Please find below relevant links to websites and software useful for the theoretical analysis of macroeconomic and financial dynamics Therefore, the emphasis is on “picturing”, not necessarily “algebrising” the economy. To this effect I begin by showing the typical AD-AS model of the economy, that all economics graduates will have seen, but most will have forgotten. Next the emphasis is on solving DSGE models . This can be done for free through the use of Dynare in Octave. In the spirit of analytical democratisation, I am interested in the use of free, open source, tools. For those with the resources, the choice is available to solve DSGE models through the use of Dynare in Matlab.
AD-AS INTERACTIONS – Not exrtemely formal but interactive
As Krugman continues to say, every economist ought to have an AD-AS (IS-LM & LD-LS) model in the back of his head. I agree. To this end, I would like to direct you to White Nova‘s Think Economics website. There you can find a simple such model to play around with through a series of interactive graphs about:
- Changes in Supply, Demand and Market Equilibrium
- A Firm’s Long Run Average Cost Curve
- Profit Maximization for a Competitive Firm
- The Aggregate Demand and Aggregate Supply Model
- Macroeconomic Phenomena in the AD/AS Model
- Economic Policy (Fiscal and Monetary Policy) Tools
On a more sophisticated and diverse note, you can also find this type of interactive modelling provided by Manfred Gärtner at Eurmacro. It provides a “road map” of macroeconomic topics as well as a tutorial of an extremely rich range of different interactive macro and political economy models. You need to have your Java Plugins up to date to use the applet. Finally, the Economics Web Institute also has some stand alone software which you might find useful.
- Matlab (not for free) and Octave (for free) are two mathematic programmes that can be used as a platform for conducting any mathematical tasks. In that sense they can both be used for both theoretical and empirical analysis. However, on account of the large range of pre-packaged, user friendly, empirical software the emphasis is generally on the derivation of theoretical models. Please refer to this document for guidance on how to install and run Octave with a user friendly Graphical User Interface.
Macroeconomic Modelling Packages for Matlab (and Octave)
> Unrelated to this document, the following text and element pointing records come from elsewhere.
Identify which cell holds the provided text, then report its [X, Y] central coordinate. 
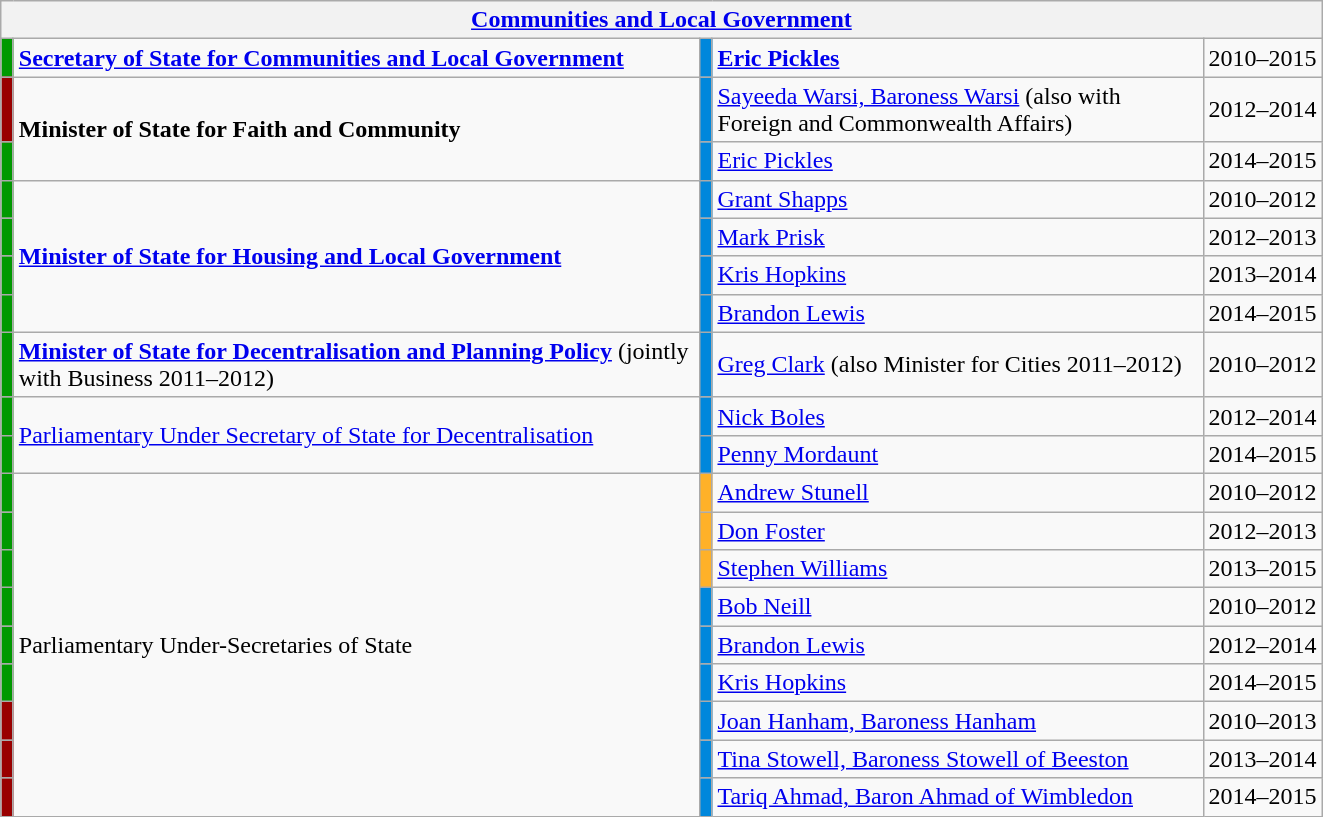
Don Foster [958, 531]
Tina Stowell, Baroness Stowell of Beeston [958, 759]
2010–2015 [1262, 58]
Minister of State for Housing and Local Government [356, 256]
Sayeeda Warsi, Baroness Warsi (also with Foreign and Commonwealth Affairs) [958, 110]
Communities and Local Government [662, 20]
Nick Boles [958, 416]
Greg Clark (also Minister for Cities 2011–2012) [958, 364]
2013–2015 [1262, 569]
Tariq Ahmad, Baron Ahmad of Wimbledon [958, 797]
Bob Neill [958, 607]
Parliamentary Under-Secretaries of State [356, 644]
Parliamentary Under Secretary of State for Decentralisation [356, 435]
2010–2013 [1262, 721]
Grant Shapps [958, 199]
Mark Prisk [958, 237]
Joan Hanham, Baroness Hanham [958, 721]
Stephen Williams [958, 569]
Andrew Stunell [958, 492]
Minister of State for Decentralisation and Planning Policy (jointly with Business 2011–2012) [356, 364]
Minister of State for Faith and Community [356, 128]
Penny Mordaunt [958, 454]
Secretary of State for Communities and Local Government [356, 58]
Return [X, Y] of the center of cell containing provided text 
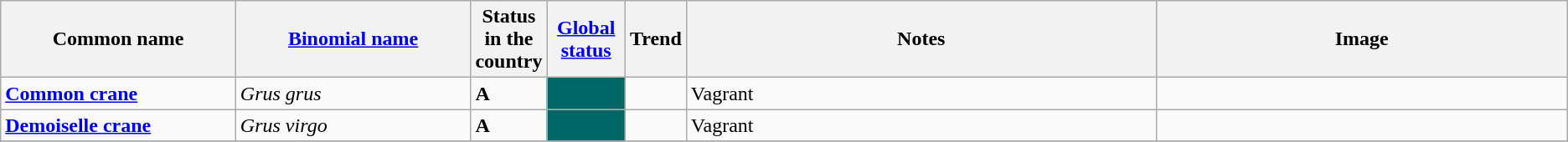
Image [1362, 39]
Status in the country [509, 39]
Binomial name [353, 39]
Grus virgo [353, 126]
Global status [586, 39]
Common name [119, 39]
Common crane [119, 94]
Trend [655, 39]
Notes [921, 39]
Grus grus [353, 94]
Demoiselle crane [119, 126]
Return the [x, y] coordinate for the center point of the cell that contains the specified text.  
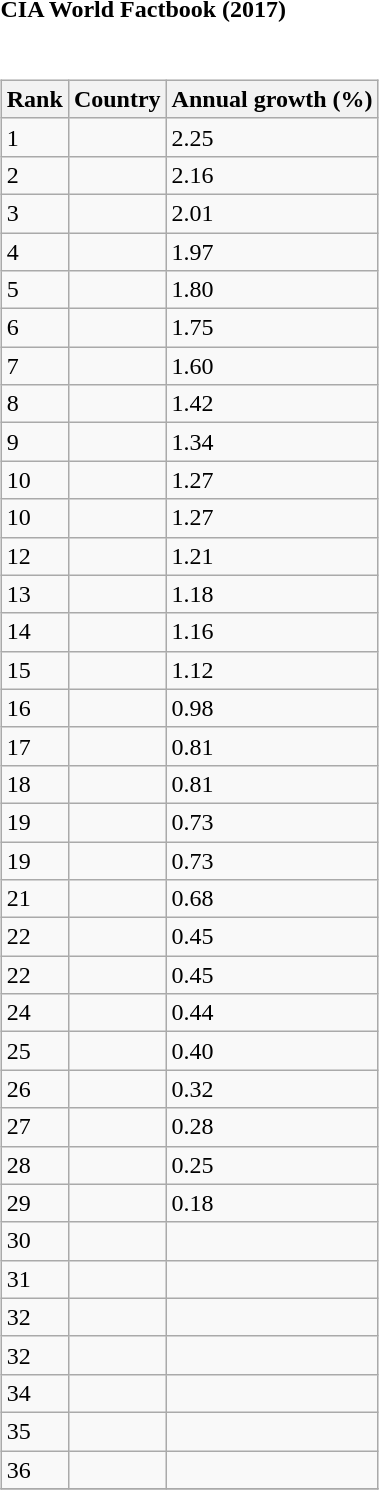
31 [34, 1279]
0.28 [272, 1127]
0.18 [272, 1203]
1.21 [272, 556]
1.60 [272, 366]
0.40 [272, 1051]
Rank [34, 99]
0.32 [272, 1089]
24 [34, 1013]
1.75 [272, 328]
13 [34, 594]
28 [34, 1165]
8 [34, 404]
1.18 [272, 594]
16 [34, 708]
30 [34, 1241]
26 [34, 1089]
12 [34, 556]
34 [34, 1393]
6 [34, 328]
5 [34, 290]
1.80 [272, 290]
18 [34, 784]
1.34 [272, 442]
9 [34, 442]
1.97 [272, 251]
0.25 [272, 1165]
0.44 [272, 1013]
1 [34, 137]
21 [34, 899]
27 [34, 1127]
0.68 [272, 899]
1.12 [272, 670]
25 [34, 1051]
2.16 [272, 175]
4 [34, 251]
1.42 [272, 404]
2.25 [272, 137]
Annual growth (%) [272, 99]
Country [117, 99]
14 [34, 632]
7 [34, 366]
0.98 [272, 708]
2.01 [272, 213]
3 [34, 213]
17 [34, 746]
35 [34, 1431]
15 [34, 670]
1.16 [272, 632]
36 [34, 1469]
2 [34, 175]
29 [34, 1203]
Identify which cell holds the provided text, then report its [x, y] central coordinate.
- Sims Code for Solving Solving Linear Rational Expectations Models – Matlab, Octave R
- Uribe‘s Matlab Code for First-Order and Second-Order Accurate Solutions to DSGE Models
- Dynare (used by the European Commission) is the typical tool used for the derivation of Macroeconomic models. It can be applied to Matlab as well as to Octave. Once it is installed (in the manners described here), it is possible to run several economic models provided by a variety of sources:
- The Macroeconomic Model Database is an independent organisation of economists which compiles and distributes an extremely wide range of macroeconomic models from different economists and economic institutes in Matlab format. They encompass several countries and several economic assumptions. The database of over 50 models is described here and used in this article. Register and Login for free to download here.
- European Commission – Euro-area Economy Modelling Centre: The QUEST III Model (Download), as described in “QUEST III: An estimated open-economy DSGE model of the Euro area with fiscal and monetary policy” Marco Ratto, Werner Roeger, Jan in ‘t Veld, European Commission, Economic Papers 335, July 2008
- YADA is a programme used by the ECB. It is similar to Dynare, except that I have found no reference to it working on Octave. It can be downloaded here.
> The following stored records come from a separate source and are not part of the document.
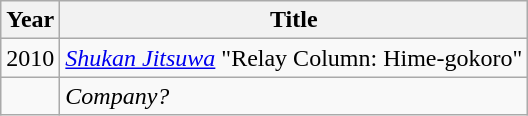
Year [30, 20]
2010 [30, 58]
Title [294, 20]
Company? [294, 96]
Shukan Jitsuwa "Relay Column: Hime-gokoro" [294, 58]
Output the (X, Y) coordinate of the center of the cell containing the given text.  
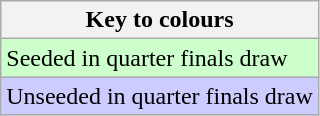
Seeded in quarter finals draw (160, 58)
Unseeded in quarter finals draw (160, 96)
Key to colours (160, 20)
Find where the given text appears and provide that cell's center as (x, y) coordinate. 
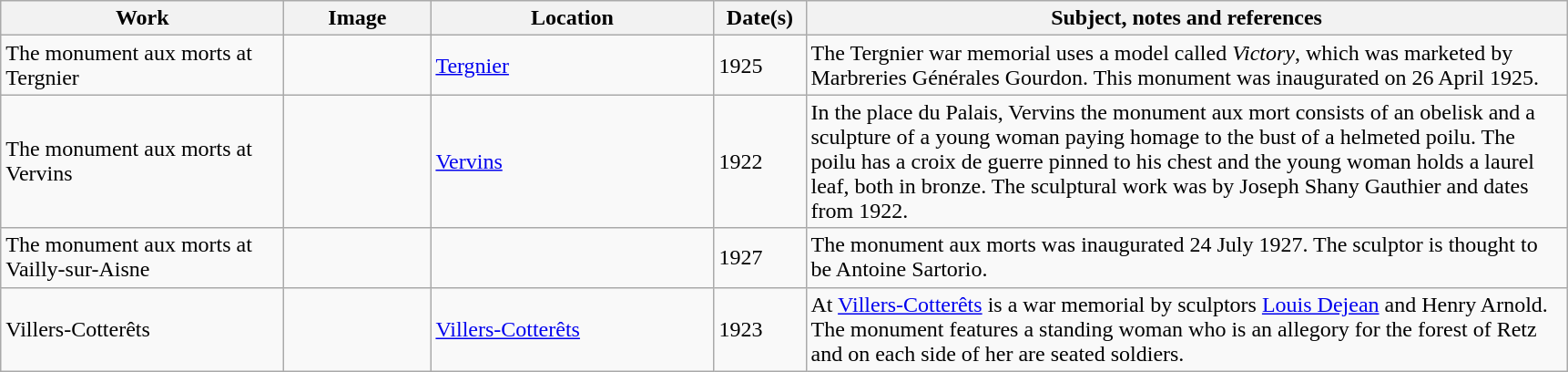
1923 (759, 329)
Work (142, 18)
1927 (759, 257)
Tergnier (572, 66)
The monument aux morts at Vervins (142, 161)
The monument aux morts at Tergnier (142, 66)
Image (357, 18)
Date(s) (759, 18)
Location (572, 18)
1925 (759, 66)
Subject, notes and references (1186, 18)
The monument aux morts was inaugurated 24 July 1927. The sculptor is thought to be Antoine Sartorio. (1186, 257)
Vervins (572, 161)
The monument aux morts at Vailly-sur-Aisne (142, 257)
1922 (759, 161)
- Uhlig’s Toolkit, provides another such simulating opportunity through the Macroeconomic Application Software. It can be download here ( it is only compatible with Matlab).
Stand Alone Theoretical Software
The European Commission economic research divisions have several resources of their own, on top of the models covered above. In parallel, professor Harald Uhilg, seems to be an economic open source entrepreneur, with a thought for user friendly tools. Uhlig’s Toolkit, asides from the Macroeconomic Application Software, also provides a range of stand alone programmes which rather simply are only 1 model relevant, but are extremely easy to install and use. These are the models provided on a stand alonge platform that I could find. I’m sure many more exist:
- European Commission: MACMIC (Database of simulations/estimates of the macroeconomic impact of microeconomic reforms)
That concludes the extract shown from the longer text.